Hearst Castle was built by media mogul William Randolph Hearst, and is located in the otherwise devoid San Simeon, California. The front of the main house looks like a Spanish cathedral and is modestly named 'La Casa Grande'. It has a Greek baths outdoors and a Roman baths indoors, each of whose tile works was expertly done as to create an optical illusion. It boasts 56 bedrooms, one of the first private movie theatres, and, of course, the world's largest private zoo.

The estate is a blend of Italianate influences and Art Deco. Whole sections of the house were brought from intact from Europe. The only palaces I know of that rival it in splendour are Blenheim Palace and Versailles. (Or so I'm told. I've not been to France.) In the United States there can be no more opulent dwelling.
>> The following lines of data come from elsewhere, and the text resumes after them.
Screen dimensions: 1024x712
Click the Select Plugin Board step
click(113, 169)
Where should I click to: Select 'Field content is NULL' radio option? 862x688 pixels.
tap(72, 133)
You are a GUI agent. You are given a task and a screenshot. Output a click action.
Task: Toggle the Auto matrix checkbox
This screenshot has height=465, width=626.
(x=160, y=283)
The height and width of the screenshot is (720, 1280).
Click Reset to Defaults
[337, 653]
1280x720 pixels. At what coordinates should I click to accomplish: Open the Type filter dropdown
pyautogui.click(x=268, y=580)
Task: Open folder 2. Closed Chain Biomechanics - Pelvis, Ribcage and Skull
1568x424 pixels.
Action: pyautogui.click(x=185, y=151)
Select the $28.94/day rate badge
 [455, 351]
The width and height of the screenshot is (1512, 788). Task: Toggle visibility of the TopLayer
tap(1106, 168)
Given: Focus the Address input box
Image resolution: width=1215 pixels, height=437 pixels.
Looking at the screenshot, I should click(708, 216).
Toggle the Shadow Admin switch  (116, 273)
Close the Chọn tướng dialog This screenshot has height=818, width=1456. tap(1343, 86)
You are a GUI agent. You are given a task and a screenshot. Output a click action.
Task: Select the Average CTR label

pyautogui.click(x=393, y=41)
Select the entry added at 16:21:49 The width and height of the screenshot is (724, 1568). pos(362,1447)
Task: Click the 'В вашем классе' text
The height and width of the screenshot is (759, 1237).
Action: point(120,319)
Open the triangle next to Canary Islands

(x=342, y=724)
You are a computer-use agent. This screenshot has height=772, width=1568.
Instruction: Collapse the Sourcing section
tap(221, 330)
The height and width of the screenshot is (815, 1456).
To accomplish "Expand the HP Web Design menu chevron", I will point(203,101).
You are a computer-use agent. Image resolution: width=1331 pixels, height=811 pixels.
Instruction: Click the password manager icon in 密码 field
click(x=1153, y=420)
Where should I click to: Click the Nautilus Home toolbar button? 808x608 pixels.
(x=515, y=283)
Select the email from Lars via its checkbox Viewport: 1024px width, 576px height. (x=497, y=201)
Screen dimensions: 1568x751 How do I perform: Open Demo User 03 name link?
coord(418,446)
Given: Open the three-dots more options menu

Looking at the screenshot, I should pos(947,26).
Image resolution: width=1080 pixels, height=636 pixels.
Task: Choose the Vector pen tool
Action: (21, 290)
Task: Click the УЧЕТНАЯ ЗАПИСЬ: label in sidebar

William Hearst was famously lampooned, and the Castle with him, in Welles' 'Citizen Kane'. The man had such a profound impact on American history it's hard to imagine him not being the focus of one of the greatest films in our canon. His whole life was so over the top, he was the closest thing to royalty we had at the time, and he knew and embraced that feeling.

For me it's a pilgrimage. I go back every six years or so, and I hope to go back again soon. Generally I don't revisit places, because I figure there are more things to be seen out there that are worthy of my time. But Hearst Castle holds a special place in my heart, and I need to go back to remind myself of the awe of the 'enchanted hill'. It's something out of a picture book, it doesn't seem quite real, the blend of old-world and California style, (architect: CA's Julia Morgan). If you were anybody during the thirties and forties you wanted to be invited to the Castle. It was Camelot before the Kennedys.

Maybe when I build my college it won't have the menagerie. Perhaps its best if we, instead of copying, create anew. Anyone can go and visit Hearst Castle if they want to and have $20. But my college, maybe, should be something unique. The world's first sustainable college? That, I think, would be impressive. Even more so than wombats.